> WHAT TO WORK ON:
Take the entries that follow and return exactly the lines from the one holding "Select the Empty Activity preview thumbnail" through the one holding "Image resolution: width=493", both included. Nothing else is needed.

> DATA RECORDS:

═══

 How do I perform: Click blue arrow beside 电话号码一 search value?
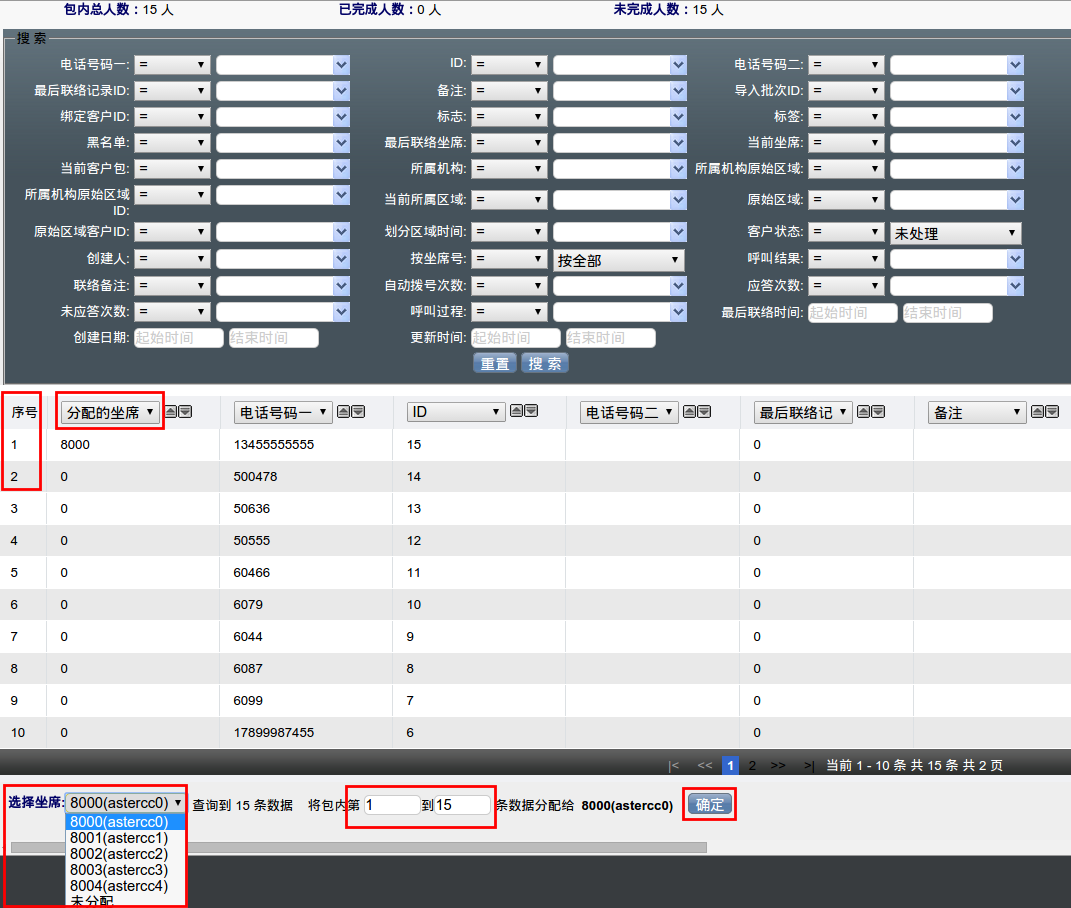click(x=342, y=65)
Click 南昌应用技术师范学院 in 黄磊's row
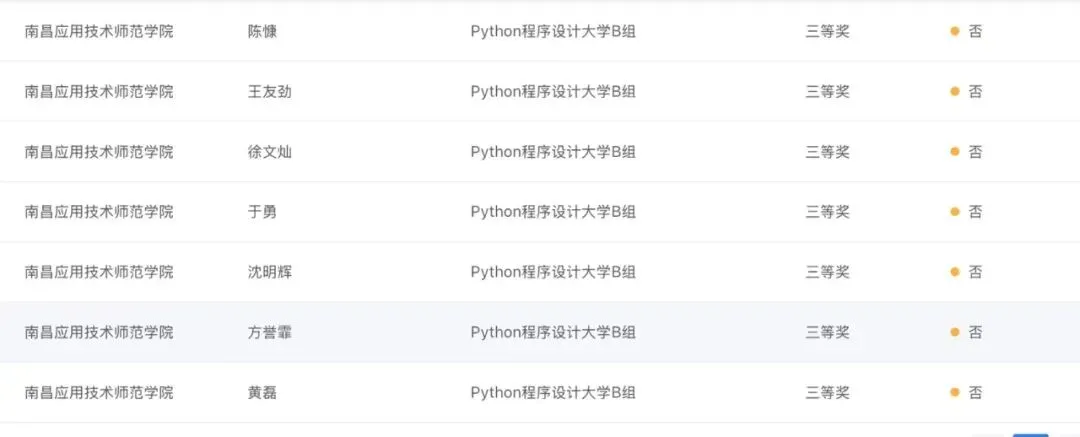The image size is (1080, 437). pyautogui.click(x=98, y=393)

═══

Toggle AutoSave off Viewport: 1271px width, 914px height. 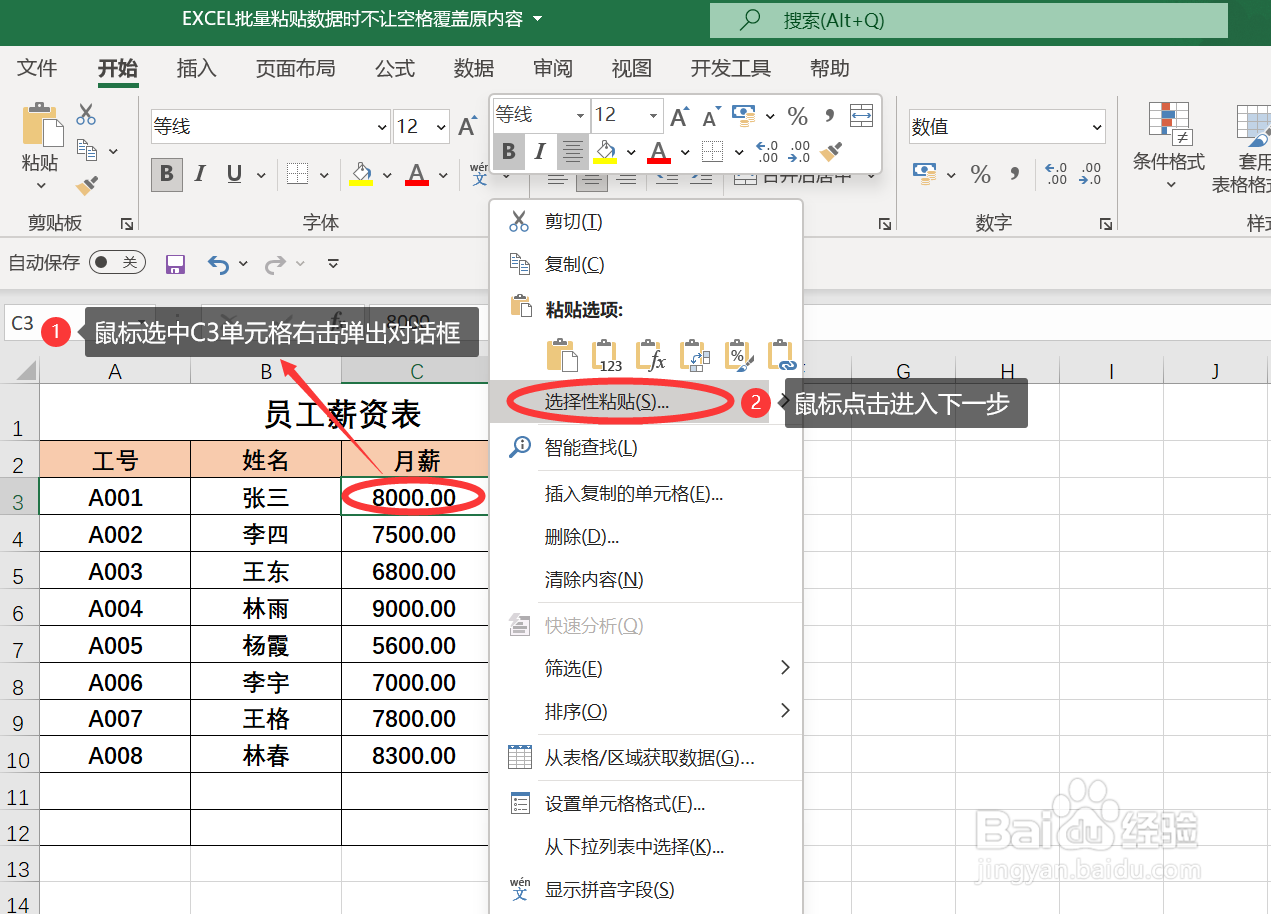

═══

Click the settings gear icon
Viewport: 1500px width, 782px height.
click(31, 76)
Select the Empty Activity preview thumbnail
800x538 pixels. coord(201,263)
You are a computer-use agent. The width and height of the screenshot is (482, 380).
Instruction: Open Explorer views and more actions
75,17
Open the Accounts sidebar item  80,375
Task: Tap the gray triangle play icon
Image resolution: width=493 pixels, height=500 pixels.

═══

> THE COMPLETED TASK:
Select the Empty Activity preview thumbnail
800x538 pixels. coord(201,263)
You are a computer-use agent. The width and height of the screenshot is (482, 380).
Instruction: Open Explorer views and more actions
75,17
Open the Accounts sidebar item  80,375
Task: Tap the gray triangle play icon
Image resolution: width=493 pixels, height=500 pixels.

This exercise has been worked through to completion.